Depuis un an, les marques font le pari de se démarquer des grandes stars des réseaux sociaux à l’audience de moins en moins captive pour se tourner aussi vers d’autres types d’influenceurs : les micro ou nano influenceurs. « Fini le temps où la taille de l’audience était l’essentiel. Aujourd’hui, les marques vont préférer un influenceur avec une audience certes plus petite, mais très captive et avec un fort pouvoir de recommandation, ce qui aura plus d’impact sur l’achat de produits ou de services », souligne Alexis Christoforou.

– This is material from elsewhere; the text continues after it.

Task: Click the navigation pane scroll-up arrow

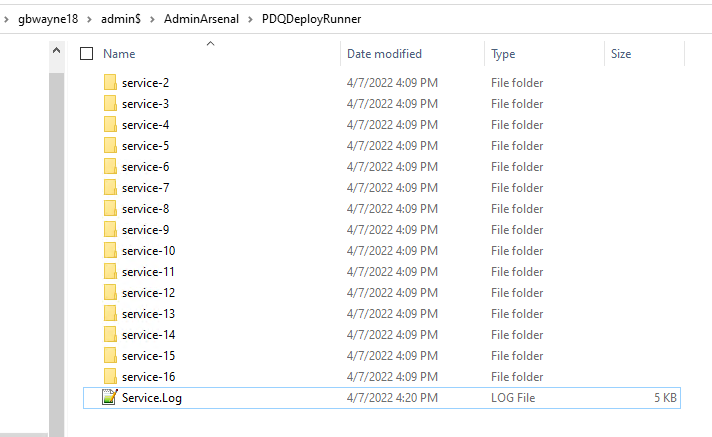Action: coord(56,50)
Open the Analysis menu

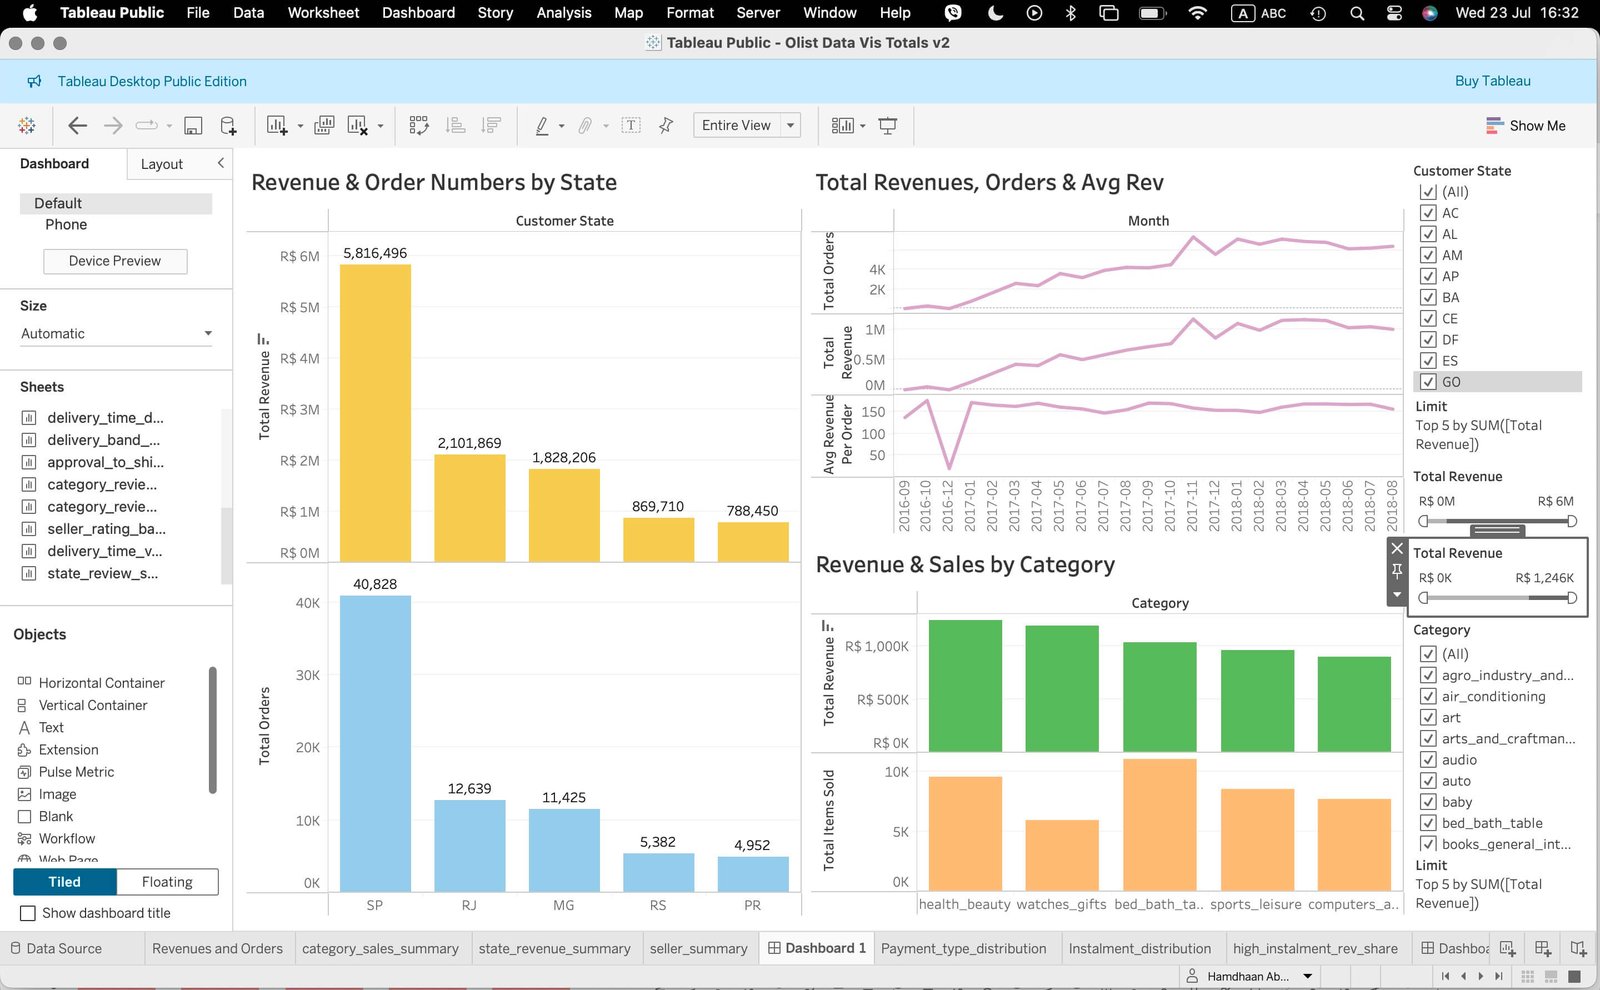point(564,13)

Pour les marques, l’essentiel est de trouver une personne qui la représente bien, avec une ligne éditoriale proche de la sienne et idéalement vierge de tout engagement avec une autre marque qui pourrait interférer auprès de son audience. Cette relation privilégiée permet d’avoir une audience plus captive.

Demain tous virtuels ?

L’influence se réinvente en permanence au même rythme que l’évolution des réseaux sociaux. Depuis un an se développent par exemple des influenceurs virtuels, qui comptent plusieurs millions de fans. Les gynoïdes (robots humanoïdes à l’apparence féminine) et les Vtubers (youtubers virtuels) sont majoritairement féminins, mais peuvent prendre aussi la forme d’animaux, de robots ou de démons. L’une des stars virtuelles les plus influentes est Miquela Sousa, qui a fait son apparition en 2016. Elle cumule plus d’un million et demi de followers sur son compte Instagram. Les marques commencent à se saisir du phénomène : les maisons de luxe, notamment, sont de plus en plus nombreuses à faire appel au service de ces avatars virtuels, selon le Hub Institute. Le 30 août 2018, le directeur artistique de Balmain, Olivier Rousteing, dévoilait sa « Balmain Army » sur Instagram, un trio de choc composé de trois égéries totalement virtuelles. L’avenir de l’influence sera-t-il alors 100% virtuel ? Geoffrey Boulakia, Directeur Général EMEA de TSC, n’y croit pas : « A terme, il risque de manquer le côté authentique et la spontanéité des vraies personnes. Il faudra toujours de l’humain dans les relations avec les clients et que l’émotion véhiculée semble sincère ! ».